Voilà une biographie comme je les aime, bien écrite, détaillée mais évitant la lourdeur d’une érudition trop affichée. On sent que la biographe comprend intimement et respecte à la fois la femme et l’écrivain en Virginia Woolf.
Pour mieux nous rendre vivante Virginia Woolf, née Stephen, cette romancière anglaise féministe de la bonne société anglaise, (1882-1941), Viviane Forrester choisit comme parti pris de séparer très nettement la vie de la jeune femme de celle de son mari Léonard Woolf (1880-1969) dont l’influence fut sans aucun doute prépondérante mais qui prit trop d’importance dans les autres biographies, dont celle de son neveu Quentin Bell, le fils de sa sœur chérie Vanessa, parue en 1972.
Les 112 premières pages sont donc consacrées à Léonard Woolf en insistant sur sa vie d’administrateur colonial malheureux aux Indes, à Ceylan, et sur les 25 années qui suivirent le suicide de sa femme, en 1941, pendant lesquelles il partagea en partie la vie d’une jeune dessinatrice de 20 ans plus jeune qui continua cependant de vivre le week end avec son mari.

> Données
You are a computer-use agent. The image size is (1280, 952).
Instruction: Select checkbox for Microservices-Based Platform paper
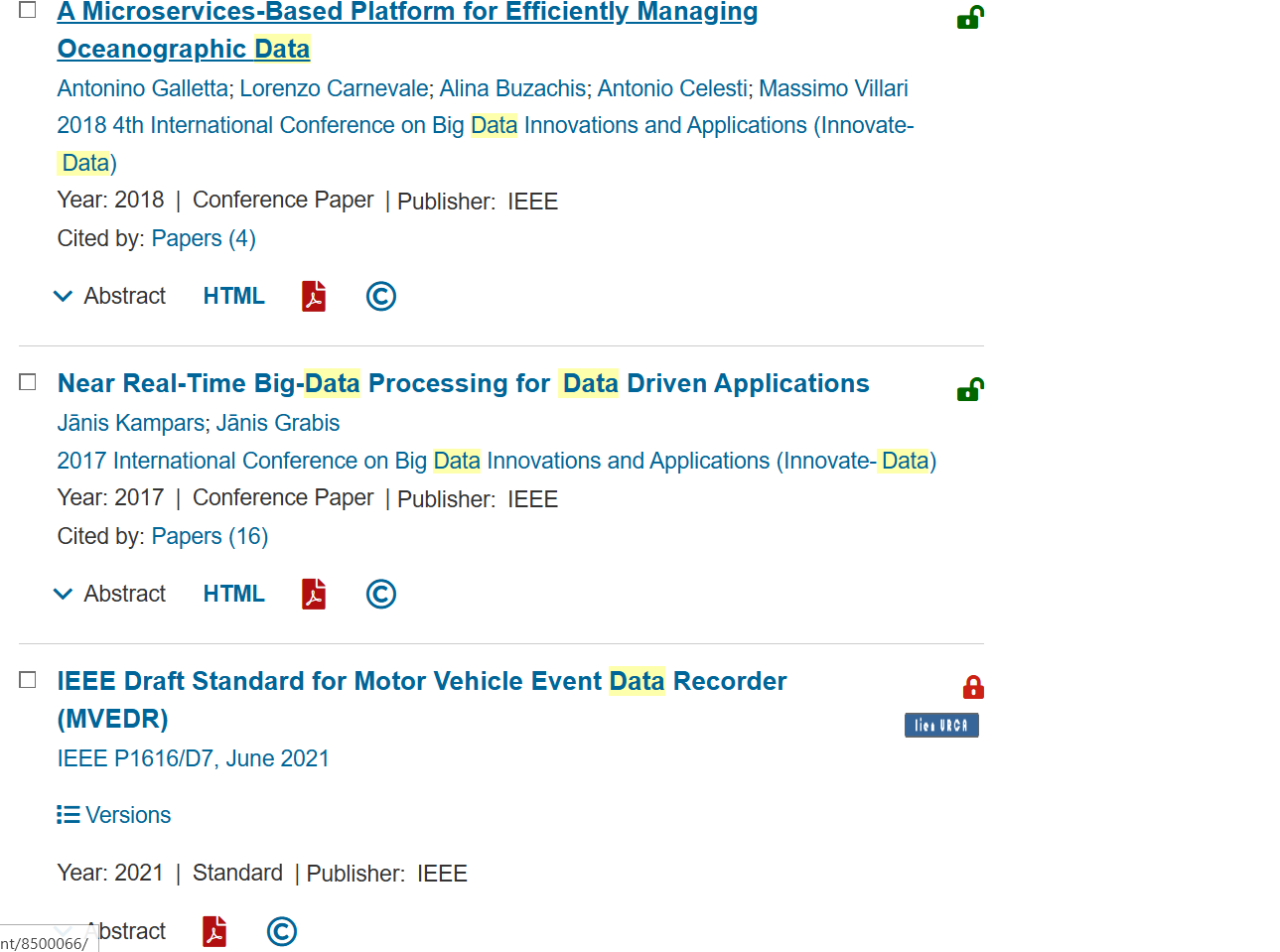click(x=28, y=10)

> Consigne 1
Dans la critique de la biographie de Virginia Woolf, que trouve-t-on ?
(a) Quelles années de naissance et de mort sont données pour Virginia Woolf ?
(b) Qui est l'auteur de la biographie parue en 1972, et quel lien l'unit à Virginia Woolf ?
(c) Combien de pages la biographie consacre-t-elle d'abord à Léonard Woolf ?
> Consigne 2
Pouvez-vous prolonger la critique de la biographie de Virginia Woolf à partir de sa dernière phrase ?

> Réponse 1
(a) 1882 et 1941.
(b) Quentin Bell, son neveu, fils de sa sœur Vanessa.
(c) Les 112 premières pages.

> Réponse 2
Viviane Forrester insiste sur trois aspects de Léonard Woolf
Tout d’abord, il était à Cambridge avec les frères de Virginia, l’aîné Thoby , si brillant, si séduisant mais qui mourut trop jeune et Adrian, le benjamin, dont la jeune femme Tracy, psychanalyste comme lui, se suicida après sa mort. Avec d’autres étudiants, (Lytton Strachey, Clive Bell, le premier mari de Vanessa Stephen, Saxon Sydney-Turner, Duncan Grant, le grand amour de Vanessa par la suite et de bien d’autres), ils formèrent le Bloomsbury Group, un cercle d’intellectuels très influents. Il fut heureux de rejoindre ce groupe grâce à son mariage, après une dizaine d’années où il souffrit terriblement de solitude loin de l’Angleterre. Virginia, elle, belle mais désespérément célibataire, fut ravie de se voir ainsi demandée en mariage ! Certains prétendent que celui-ci ne fut pas consommé en raison de la frigidité de Virginia et d’un certain dégoût du corps des femmes qu’aurait éprouvé Léonard. En 1917, ils fondèrent la maison d’édition « Hogart Press ».
Ensuite, il était juif dans un milieu antisémite. Virginia l’appelait « le juif sans le sou » mais son attitude changea avec la prise de conscience du nazisme. Cependant jamais elle ne fréquenta sa belle famille. En 1940, figurant tous deux sur la liste noire hitlérienne, ils décidèrent de s’asphyxier ensemble au cas où les nazis débarqueraient en Angleterre.
Enfin, c’est lui qui, pour mieux la protéger et l’encadrer, a créé et entretenu le mythe de la folie de sa femme. Il l’a toujours présentée comme un génie littéraire mais aussi comme une femme excentrique, naïve, folle, mythomane, frigide, tandis que lui-même s’est voulu sérieux, stable, protecteur mais sexuellement sacrifié aux inhibitions de sa femme. En réalité, elle n’eut que deux véritables épisodes de dépression, tous deux proches de son mariage et de la mort de ses parents.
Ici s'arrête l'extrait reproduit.